EXTRACTED DATA below:
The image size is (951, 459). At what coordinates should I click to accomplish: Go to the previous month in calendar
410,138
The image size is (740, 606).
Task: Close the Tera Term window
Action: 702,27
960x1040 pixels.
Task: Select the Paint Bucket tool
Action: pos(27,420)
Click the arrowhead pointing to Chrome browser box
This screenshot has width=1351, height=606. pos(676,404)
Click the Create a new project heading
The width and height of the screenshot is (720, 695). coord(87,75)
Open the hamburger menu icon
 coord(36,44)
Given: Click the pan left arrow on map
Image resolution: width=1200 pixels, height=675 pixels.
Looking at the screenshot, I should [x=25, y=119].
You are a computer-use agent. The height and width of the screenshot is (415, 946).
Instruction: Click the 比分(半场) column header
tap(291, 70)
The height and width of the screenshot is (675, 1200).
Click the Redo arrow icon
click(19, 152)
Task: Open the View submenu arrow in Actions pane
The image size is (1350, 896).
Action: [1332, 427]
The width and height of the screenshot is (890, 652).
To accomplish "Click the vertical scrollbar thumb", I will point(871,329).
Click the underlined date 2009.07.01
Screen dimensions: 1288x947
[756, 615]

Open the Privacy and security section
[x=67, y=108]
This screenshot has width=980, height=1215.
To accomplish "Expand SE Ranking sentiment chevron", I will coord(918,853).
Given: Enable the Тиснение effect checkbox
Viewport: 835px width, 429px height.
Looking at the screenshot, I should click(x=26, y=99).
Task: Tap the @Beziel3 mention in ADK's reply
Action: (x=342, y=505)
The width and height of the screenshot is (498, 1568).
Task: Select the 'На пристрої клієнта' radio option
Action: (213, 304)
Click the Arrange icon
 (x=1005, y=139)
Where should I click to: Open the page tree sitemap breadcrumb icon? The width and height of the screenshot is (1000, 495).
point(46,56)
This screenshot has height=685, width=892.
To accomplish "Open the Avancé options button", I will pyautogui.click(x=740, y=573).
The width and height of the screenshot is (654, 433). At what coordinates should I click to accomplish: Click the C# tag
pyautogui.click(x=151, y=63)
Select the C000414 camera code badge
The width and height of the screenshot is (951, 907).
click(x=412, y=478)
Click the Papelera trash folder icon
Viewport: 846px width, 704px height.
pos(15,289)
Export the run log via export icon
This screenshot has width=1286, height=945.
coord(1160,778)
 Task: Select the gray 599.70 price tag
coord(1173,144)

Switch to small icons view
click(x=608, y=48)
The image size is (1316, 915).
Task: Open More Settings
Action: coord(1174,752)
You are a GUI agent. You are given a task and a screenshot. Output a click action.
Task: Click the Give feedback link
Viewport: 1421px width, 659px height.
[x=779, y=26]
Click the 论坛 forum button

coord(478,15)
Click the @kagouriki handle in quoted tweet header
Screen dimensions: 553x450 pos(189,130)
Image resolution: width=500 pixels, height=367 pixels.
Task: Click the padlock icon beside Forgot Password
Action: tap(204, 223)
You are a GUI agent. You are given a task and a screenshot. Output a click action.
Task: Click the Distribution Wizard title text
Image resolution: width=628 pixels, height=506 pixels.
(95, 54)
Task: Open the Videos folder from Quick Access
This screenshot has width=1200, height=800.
End of EXTRACTED DATA.
The material must be transcribed exactly, down to the last line.

The image size is (951, 459). At what coordinates should I click to accomplish: Go to the previous month in calendar
410,138
The image size is (740, 606).
Task: Close the Tera Term window
Action: 702,27
960x1040 pixels.
Task: Select the Paint Bucket tool
Action: pos(27,420)
Click the arrowhead pointing to Chrome browser box
This screenshot has width=1351, height=606. pos(676,404)
Click the Create a new project heading
The width and height of the screenshot is (720, 695). coord(87,75)
Open the hamburger menu icon
 coord(36,44)
Given: Click the pan left arrow on map
Image resolution: width=1200 pixels, height=675 pixels.
Looking at the screenshot, I should [x=25, y=119].
You are a computer-use agent. The height and width of the screenshot is (415, 946).
Instruction: Click the 比分(半场) column header
tap(291, 70)
The height and width of the screenshot is (675, 1200).
Click the Redo arrow icon
click(19, 152)
Task: Open the View submenu arrow in Actions pane
The image size is (1350, 896).
Action: [1332, 427]
The width and height of the screenshot is (890, 652).
To accomplish "Click the vertical scrollbar thumb", I will point(871,329).
Click the underlined date 2009.07.01
Screen dimensions: 1288x947
[756, 615]

Open the Privacy and security section
[x=67, y=108]
This screenshot has width=980, height=1215.
To accomplish "Expand SE Ranking sentiment chevron", I will coord(918,853).
Given: Enable the Тиснение effect checkbox
Viewport: 835px width, 429px height.
Looking at the screenshot, I should click(x=26, y=99).
Task: Tap the @Beziel3 mention in ADK's reply
Action: (x=342, y=505)
The width and height of the screenshot is (498, 1568).
Task: Select the 'На пристрої клієнта' radio option
Action: (213, 304)
Click the Arrange icon
 (x=1005, y=139)
Where should I click to: Open the page tree sitemap breadcrumb icon? The width and height of the screenshot is (1000, 495).
point(46,56)
This screenshot has height=685, width=892.
To accomplish "Open the Avancé options button", I will pyautogui.click(x=740, y=573).
The width and height of the screenshot is (654, 433). At what coordinates should I click to accomplish: Click the C# tag
pyautogui.click(x=151, y=63)
Select the C000414 camera code badge
The width and height of the screenshot is (951, 907).
click(x=412, y=478)
Click the Papelera trash folder icon
Viewport: 846px width, 704px height.
pos(15,289)
Export the run log via export icon
This screenshot has width=1286, height=945.
coord(1160,778)
 Task: Select the gray 599.70 price tag
coord(1173,144)

Switch to small icons view
click(x=608, y=48)
The image size is (1316, 915).
Task: Open More Settings
Action: coord(1174,752)
You are a GUI agent. You are given a task and a screenshot. Output a click action.
Task: Click the Give feedback link
Viewport: 1421px width, 659px height.
[x=779, y=26]
Click the 论坛 forum button

coord(478,15)
Click the @kagouriki handle in quoted tweet header
Screen dimensions: 553x450 pos(189,130)
Image resolution: width=500 pixels, height=367 pixels.
Task: Click the padlock icon beside Forgot Password
Action: tap(204, 223)
You are a GUI agent. You are given a task and a screenshot. Output a click action.
Task: Click the Distribution Wizard title text
Image resolution: width=628 pixels, height=506 pixels.
(95, 54)
Task: Open the Videos folder from Quick Access
This screenshot has width=1200, height=800.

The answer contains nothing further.